Sixteen million years ago, the reptile Diplocynodon ratelii lived in wooded ecosystems among the lakes and pools of what we know today as Catalonia (Spain). Fossils found at the Els Casots site in the Vallès-Penedès Basin confirm not only that these are the most recent remains of the genus in the Iberian Peninsula, but also that temperatures at the time were higher than today’s.
A group of researchers working at the Els Casots site in the 1990s excavated the remains of a species of crocodile that was until then known only to have lived in southern France.
Following several years in storage as they awaited analysis, the fossils have now been confirmed by new research published in the journal Comptes Rendus Palevol to be the first evidence of Diplocynodon ratelii in the Iberian Peninsula, where evidence had previously only been found for other species of this genus.
In addition to this, “these remains represent the latest published evidence of the genus in the Iberian Peninsula, as until now it had only been recorded much less recently, in the Eocene and Oligocene epochs, over 23 million years ago,” Sinc was told by the lead author of the paper, David Alba of the Catalan Institute of Paleontology Miquel Crusafont (ICP).
To reach these conclusions, the study provides the most detailed anatomical descriptions of the species given to date, highlighting the small size of the reptile, which measured no more than a metre long, according to craniums found at the site in Catalonia. Diplocynodon ratelii was a diplocynodon which would have originated prior to the divergence between caimans and alligators.
“The genus Diplocynodon was widely distributed across Europe for over 40 million years (from the Paleocene to the Miocene) and includes many species of small crocodiles similar in appearance to caimans and alligators (the family to which the species belongs, now extinct, is part of the alligatoroidea superfamily, alongside caimans and alligators),” said the researcher.
Fauna in Catalonia during the early Miocene
Today, alligatoroids are more common in the Americas and East Asia, but millions of years ago they were widespread in Eurasia. Diplocynodon ratelii, which is very similar in appearance to today’s caimans, stalked small prey, such as rodents and other extinct fish and reptile species that were present during the early Miocene. It also hunted larger mammals, such as mouse-deer (an artiodactyl).

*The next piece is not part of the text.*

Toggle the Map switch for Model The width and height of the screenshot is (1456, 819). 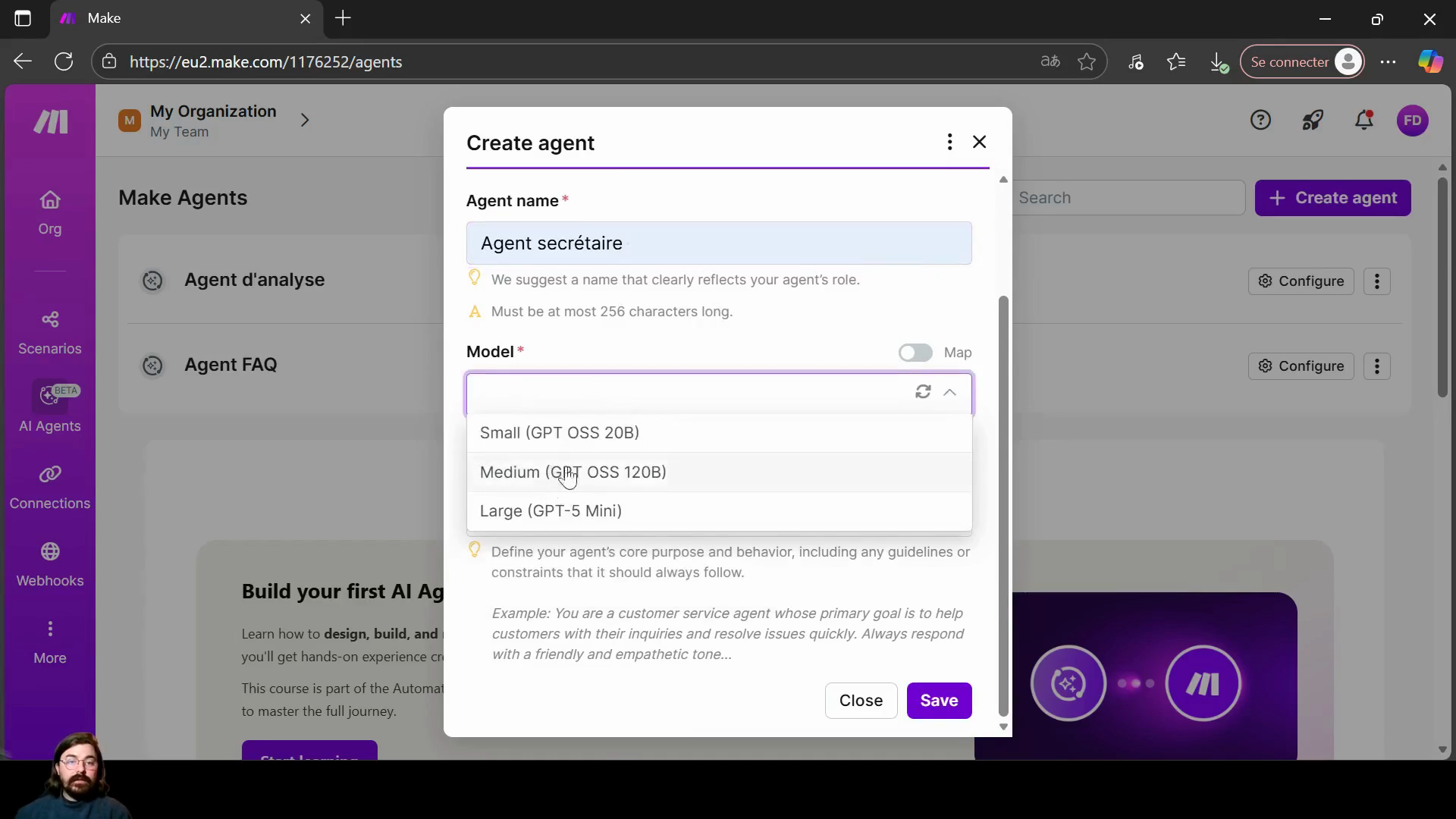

According to remains found in recent years in Els Casots, these crocodiles would also have shared their habitat with large mammals: rhinoceroses, the equid genus Anchitherium, peccaries, mouse-deer, primitive pigs and bovines, extinct relatives of elephants (including the mastodon and a proto-elephant named deinotherium) and some carnivorous species, such as the so-called bear dogs and felids, hyaenids and extinct mustelids.
The presence of crocodiles in this area of the Iberian Peninsula can be explained by evidence from the analysis of other paleo-environmental remains from the site, from 16 million years ago, which indicate that there was once a lake there.
Given the abundance of fauna remains found in Els Casots, which is listed as an Cultural Asset of National Interest, the research group is very interested in reopening the excavations. Working in collaboration with the municipal government of Subirats, which owns the land, the scientists intend to recover additional fossil remains which may contribute to improving the available information on the fauna, paleo-environment and taphonomy of the site as a whole and on the taxonomy and paleo-biology of specific species.
“Reopening the site could also be linked to other actions to disseminate paleontology and paleontological heritage, although there still needs to be a discussion into how we would go about doing this,” concludes David Alba.